The term gerrymandering was named after the American politician Eldridge Gerry, who, as governor of Massachusetts in 1812, signed a bill creating a partisan district in the Boston area resembling an awkward-looking salamander. , inspiring a name for this corruption of the democratic process.
Gerrymandering can be used to aid or hinder a particular demographic, such as political, ethnic, racial, religious, or class groups. Gerrymandering can also be used to protect incumbents, by allowing politicians to draw the lines of Congress and Senate, choosing their voters instead of voters choosing politicians. âThe redistribution is like an election upside down,â said Thomas Hofeller, former president of the Republican National Committee redistribution in reference to the 2000 US census. âIt’s a big event. Usually voters choose politicians. In the redistribution, politicians choose their voters. “
Political lines should be drawn to increase competitive elections and create constituencies where every party has a chance to win. County and town, borough, city, all municipal divisions should be kept to a minimum. Pottstown in Montgomery County is a prime example of what is wrong with this process. The city is 5.5 square miles, but has two state officials from two different political parties representing it, which really means that no one can fully represent Pottstown’s interests. The school district, which includes the entire city and is extremely underfunded, should be represented by one person who pursues the mission of seeking to meet the needs of the students, the city and its people. A fully dedicated state representative in Pottstown could help the city achieve equity in education funding far better than two representatives from opposite sides of the table.

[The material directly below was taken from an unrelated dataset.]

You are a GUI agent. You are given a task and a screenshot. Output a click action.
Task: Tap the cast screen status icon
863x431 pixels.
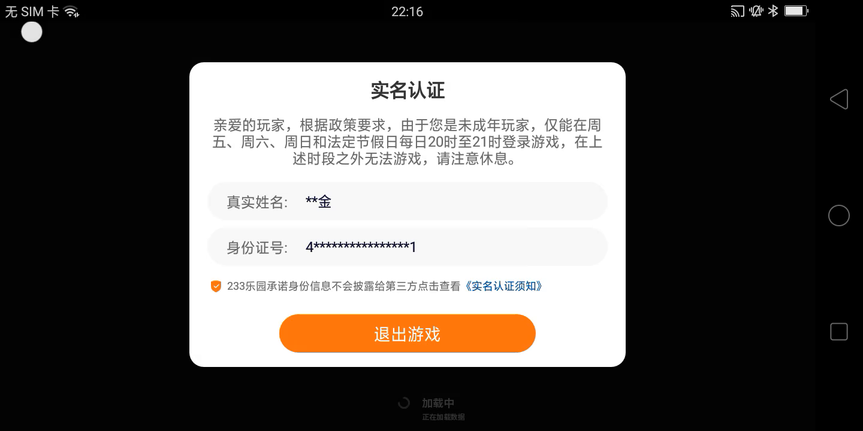coord(738,11)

Over the years, the fight for fair constituencies and the fight for fair funding of schools have continued without much success in PA. Strong bipartisan support in Harrisburg for these two issues produced many bills, but they were not brought forward by the committee because the committee chair did not put them to a vote. In Harrisburg, the committee chair has the exclusive power to decide whether a bill will be voted on in committee, and chairs are chosen by the Speaker of the House, who essentially runs the roost. In the Senate, there is a similar process, which means things can stop even if there is bipartisan support on an issue.

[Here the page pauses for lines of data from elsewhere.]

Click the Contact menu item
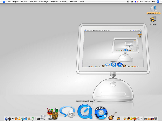 tap(64, 2)
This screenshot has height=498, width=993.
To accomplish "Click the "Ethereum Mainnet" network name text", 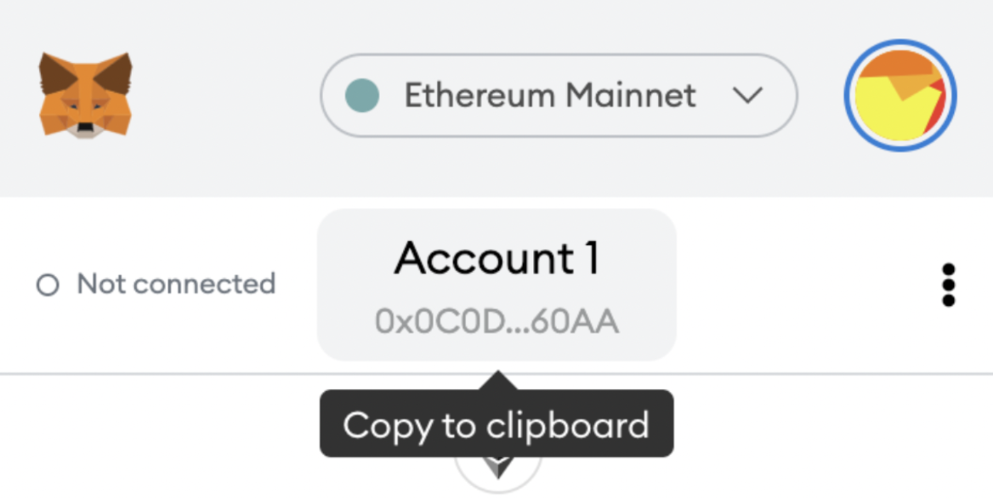I will pos(550,95).
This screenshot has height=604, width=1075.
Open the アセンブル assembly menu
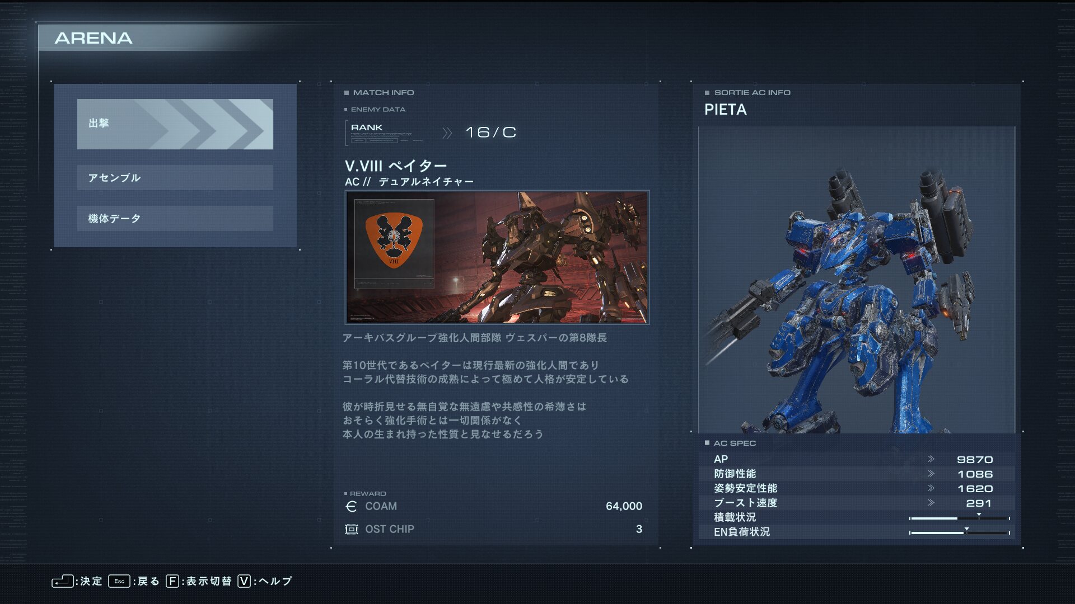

The system allows bipartisan sponsored bills to remain in place without any action being taken to move them forward, even if members of both parties support them. This is particularly evident with bills that attempt to address the equity of school funding. Harrisburg politicians admit that there is a deep problem with the way Pennsylvania public schools are funded, but have not moved forward to address the problem in any meaningful way. Pennsylvania is 45th in the country in state funding for public education, and 50th, the lowest a barrel, in state funding of underfunded schools.
As long as ruling politicians are allowed to draw the boundaries of counties and municipalities to choose their own voters, and committee chairs are allowed to prevent bipartisan bills from being voted on, unfair school funding will remain anchored in Pennsylvania.
As the redistribution begins in Harrisburg, it should be impartial citizens who draw the cards with strict criteria guiding the process. Two organizations, Fair Districts and Draw the Lines have had exceptional citizen-drawn maps that offer better representation than anything from the political world of Harrisburg. Let’s look at these cards and choose one of the best for this purpose. Our children suffer from the scandalous failure to properly fund schools, a failure enabled by gerrymandering. This terribly backward state of affairs in Pennsylvania must end.